欧州の長期療養施設での感染予防・制御および抗菌薬管理に関する国レベルでの成績評価指標の開発と評価★
Development and assessment of national performance indicators for infection prevention and control and antimicrobial stewardship in European long-term care facilities
B. Cookson*, D. MacKenzie, G. Kafatos, B. Jans, K. Latour, M.L. Moro, E. Ricchizzi, M. Van de Mortel, C. Suetens, J. Fabry on behalf of the National Network Representatives for the Healthcare-Associated Infections in Long-Term Care Facilities (HALT) Project
*Health Protection Agency, UK
Journal of Hospital Infection (2013) 85, 45-53
背景
長期療養施設における医療関連感染の重要性が増加している。
目的
長期療養施設における感染制御および抗菌薬管理を対象とした、合意形成を得た国レベルでの成績評価指標を開発すること、およびこれらの指標を用いて欧州 32 か国の成績評価を実施すること。
方法
すでに確立している欧州の標準指標を雛形として、同一の反復アプローチ法※を用いて 32 か国の担当者による合意形成を行った。世界保健機関(WHO)のスコアリングシステムにより、各国が個別の標準指標をどの程度厳格に実施しているかを記録した。

> _答える設問_:
a) 長期療養施設の感染制御に関する文章で、各国の標準指標の実施状況を記録するために用いられたのは何のスコアリングシステムですか。
b) 長期療養施設の感染制御に関する文章を、最後の文の後から書き継いでください。
各行はこの作業とは関係ありません。

> _データセット部分_:
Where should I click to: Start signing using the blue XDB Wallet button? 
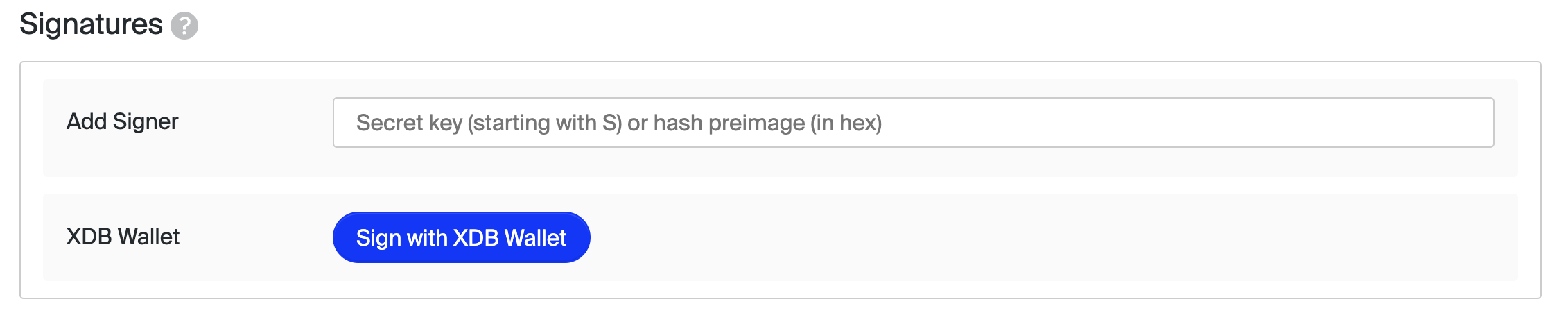(461, 237)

> _各項目の解答_:
a) 世界保健機関(WHO)のスコアリングシステムです。

b)
結果
合意形成を得た 42の個別指標を、「全国的プログラム」、「ガイドライン」、「専門家の助言」、「感染制御のための施設構造(抗菌薬管理に関する成績指標は該当しない)」、「サーベイランス」、および「その他」の 6 カテゴリーに分類した。各カテゴリーのスコア平均値をスコア満点に対する百分率で表すと、「ガイドライン」(60%、範囲 20% ~ 100%)が最も高く、次いで「その他」(53%、範囲 30% ~ 100%)、「専門家の助言」(48%、範囲 20% ~ 100%)、「サーベイランス」(47%、範囲 20% ~ 100%)、「全国的プログラム」(42%、範囲 20% ~ 100%)、および「感染制御のための施設構造」(39%、範囲 20% ~ 100%)の順であった。いくつかのスコアは低値であったものの、すべての成績評価指標を実施していた国もあることから、この指標は実用可能であることが示唆される。ほとんどのカテゴリー間には極めて強い有意な関連が認められたことから、各国でこれらすべての指標が重要視されていると考えられる。「ガイドライン」と「感染制御のための施設構造」のカテゴリーには欧州内の各地域との有意な関連が認められた(P ≦ 0.05)。7 か国(22%)では認可/審査が行われておらず、9 か国(28%)の認可/審査には感染制御の評価が、7 か国(22%)の認可/審査には感染制御と抗菌薬管理の評価が含まれていた。多変量解析からは、全国的成績評価指標および感染制御に関する成績評価指標の「専門家の助言」のみが、感染制御と抗菌薬管理を評価項目とする認可/審査と関連していた。
結論
本試験で判明したギャップから、重大な患者の安全性の問題が存在する可能性が示される。この国レベルでの成績評価指標は、ベンチマーク指標として今後数年間のモニタリング向上に寄与するはずである。
サマリー原文(英語)はこちら
監訳者コメント:
耐性菌はいともたやすく国境をまたいでくる。そうした観点から、隣接する国のみならず世界規模で抗菌薬の適正使用に関する管理を真剣に考える必要がある。
監訳者注:
※反復アプローチ法:WHOがHARMONYプロジェクトで使用した手法(Cookson B, et al. J Hosp Infect 2009;72:202)。